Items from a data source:
- - - - - - -
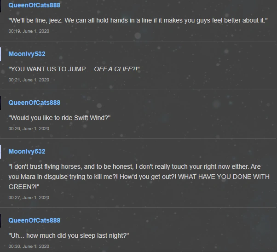Viewport: 277px width, 252px height.
Task: Click QueenOfCats888 username above the Swift Wind message
Action: [x=34, y=103]
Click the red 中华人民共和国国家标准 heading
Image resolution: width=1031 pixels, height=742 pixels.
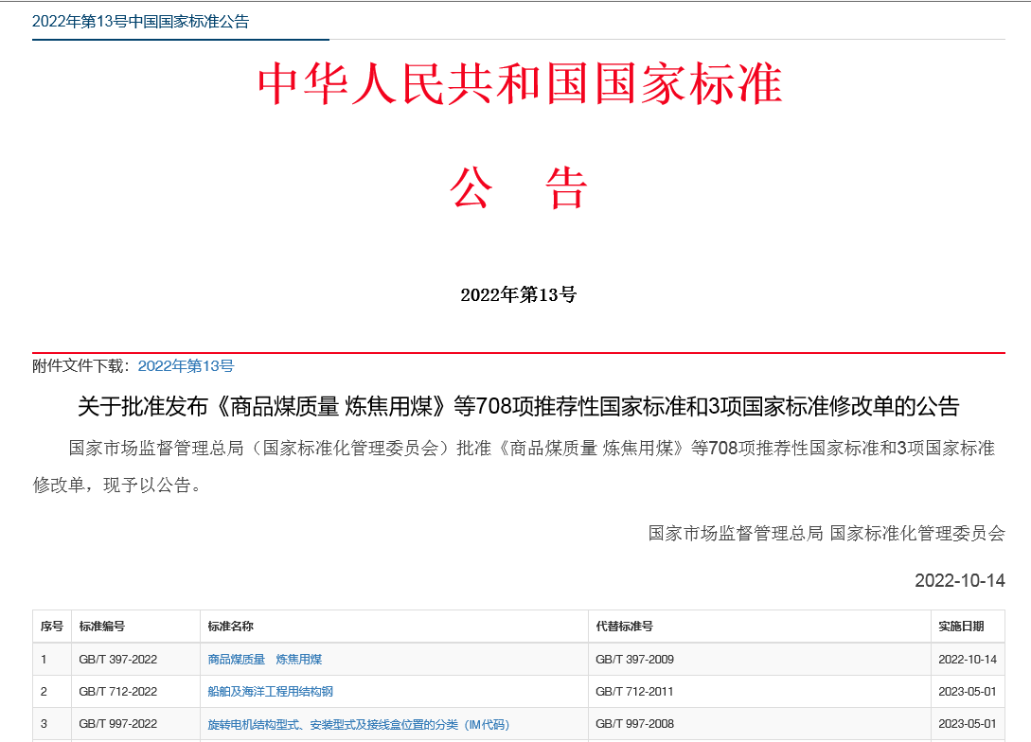click(x=520, y=85)
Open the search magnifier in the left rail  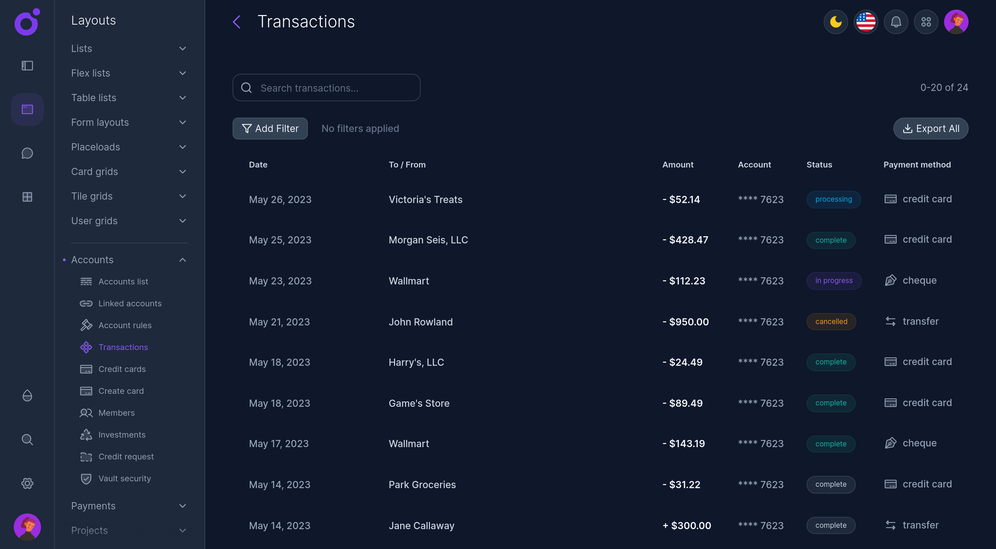(27, 439)
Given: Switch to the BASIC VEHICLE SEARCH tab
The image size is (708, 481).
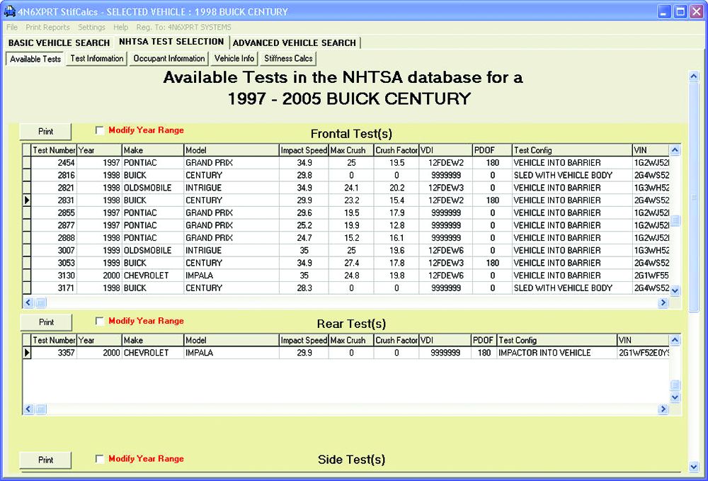Looking at the screenshot, I should [58, 43].
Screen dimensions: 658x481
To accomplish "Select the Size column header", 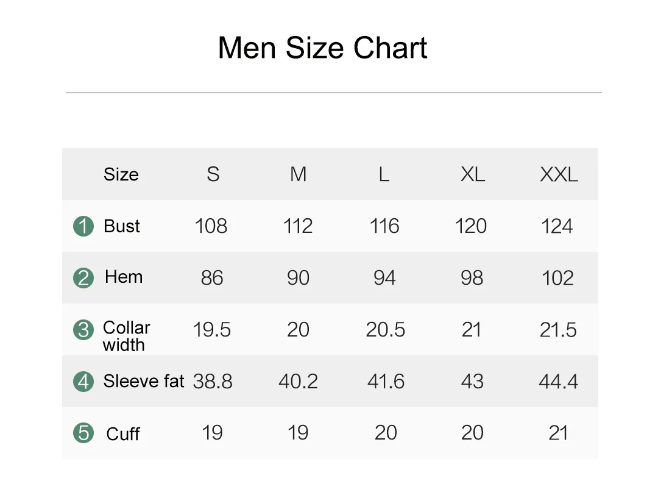I will [121, 174].
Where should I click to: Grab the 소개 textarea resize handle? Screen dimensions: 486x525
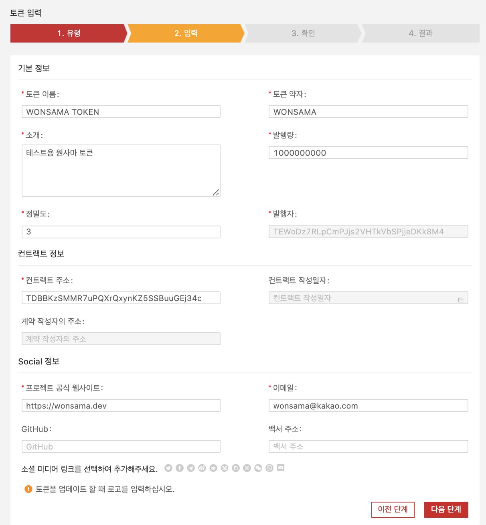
- - - - - - -
▶ What the exercise asks
Check every line above for the string "dimensions", and copy the ones that have it.

▶ Result of this exercise
Screen dimensions: 658x481
Where should I click to: Grab the 소개 textarea resize handle? Screen dimensions: 486x525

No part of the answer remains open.